‘I Won’t Forgive Him!’: Colorado Teen Who Allegedly Set Fire to the Wrong Home, Killing 5 Innocent People Over Stolen iPhone Sentenced to 60 Years, But Family Says ‘That’s Not Enough’

After waiting nearly four years to see justice served, a Black Senegalese community in Colorado has learned the fate of the ringleader of a revenge plot that killed five innocent family members after he set the wrong home ablaze over a stolen iPhone.

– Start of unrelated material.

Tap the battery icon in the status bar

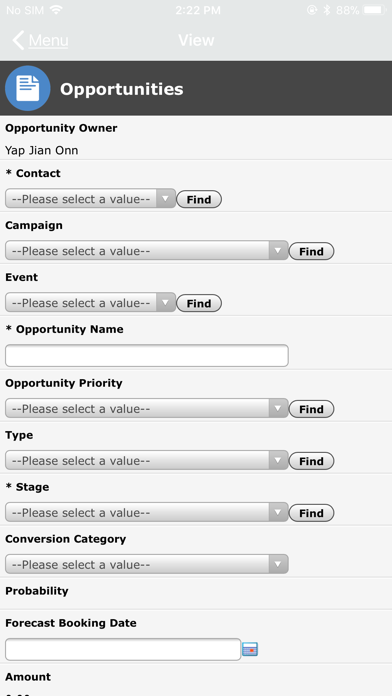(x=374, y=10)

On Tuesday, July 2, Kevin Bui, 20, was sentenced to the maximum allowable sentence of 60 years behind bars by Judge Karen L. Brody of the Second Judicial District Court. Bui was the mastermind behind the plan to set a house fire that killed three adults, a toddler and a 6-month-old in 2020.

The victims were Djibril “Jibby” Diol, his 23-year-old wife Adja, and their 21-month-old daughter, Khadija, as well as Diol’s sister Hassan Beye and her 6-month-old daughter, Hawa Beye. Three other victims escaped the fire by jumping out of a second-story window and sustaining broken bones and other injuries.

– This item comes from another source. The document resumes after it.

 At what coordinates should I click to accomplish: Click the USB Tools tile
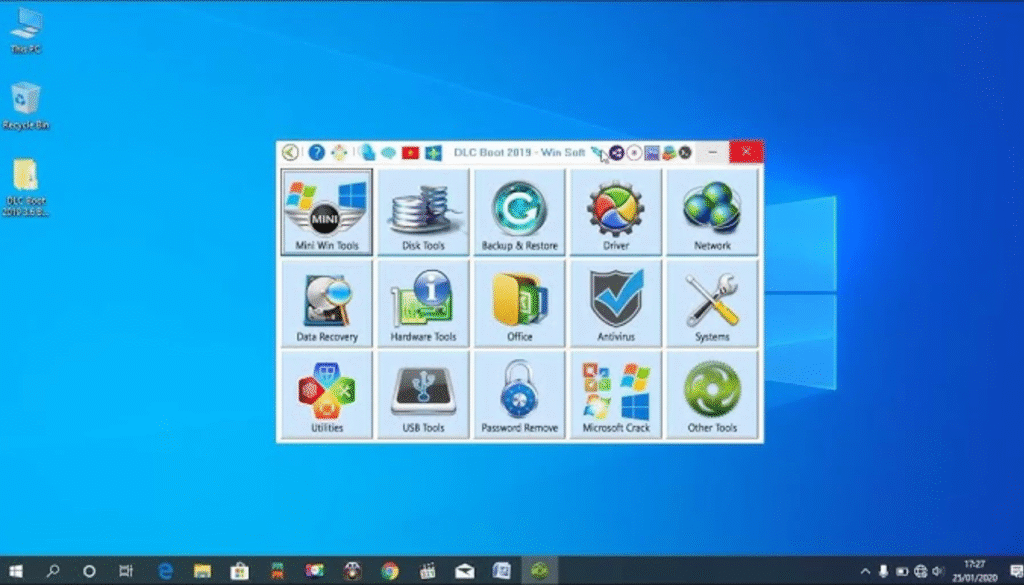423,395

'I Won’t Forgive Him!': Colorado Teen Who Allegedly Set Fire to the Wrong Home, Killing 5 Innocent People Over Stolen iPhone Sentenced to 60 Years, But Family Says 'That's Not Enough'
Kevin Bui was sentenced to 60 years in prison for setting a fire that killed five people, including three pictured here. (Photos: YouTube screenshot/CBS Colorado)

Bui is the last of three suspects to be sentenced. His friends Gavin Seymour, 20, and Dillon Siebert, 19, were sentenced to 40 years and 10 years, respectively. Siebert’s 10 years include three years in a juvenile detention center and an additional seven years in Youth Offender Services.

After making a plea deal with prosecutors in May, Bui pled guilty to two counts of second-degree murder. In exchange, the state dropped 60 additional charges against him.

Amadou Beye lost his wife, Hassan, and daughter, Hawa, in the fire. He said the punishment does not fit the crime, noting he is suicidal and must take medication to sleep.

“That’s not enough. That will always burn my heart,” Beye told reporters, according to CBS News. “Every time I am going to think about 60 years for someone who killed five people, it’s going to make me suffer again.”

“I won’t forgive him for what he has done. He killed my wife and my daughter and he destroyed my life.” Beye told Fox 3 in a separate interview when Seymour was sentenced. “I hate him. I hate the guy. I hate all of them.”

Family friend Ausman Ba tried to find the silver lining. “We’ve been waiting for this day for a very long time. We’ve been grieving [and we’re] still grieving and this is just a step towards closure,” Ba told the media after Bui’s sentencing.

“It’s not the closure we wanted but … finally, we just don’t have to deal with the suspects anymore and we can really just mourn and talk about the amazing individuals that we lost,” Ba continued.

The senseless tragedy unfolded on Aug. 5, 2020, in Denver’s Green Valley Ranch neighborhood, roughly a month after Bui said he had been robbed of his phone, money and shoes while trying to purchase a gun.

Bui, who was only 16 at the time, used the “Find My iPhone” app to track the location of his phone and enlisted Seymour and Siebert, who were 16 and 15 at the time, to help him plan his retaliation. However, they targeted the wrong home. None of the family members were responsible for stealing Bui’s phone.

According to an arrest affidavit, surveillance footage shows the friends wearing masks on the corner, pointing inside the victims’ home, and running away from the direction of the house.

Police said surveillance also shows the trio held gasoline cans and were caught on video purchasing the masks from a nearby store prior to the crime.

Since Bui was the last to be sentenced, Beye, Ba and other family members and friends have been in and out of court at each suspect’s hearings.

“You don’t deserve jail – you deserve the death penalty – but since we don’t have that in Colorado – give the maximum,” family member Hapsa Ba said during Seymour’s sentencing.

Bui told the court he takes full responsibility for his actions and doesn’t expect forgiveness but hopes the family can move forward and find some level of joy and peace, CBS Colorado reported.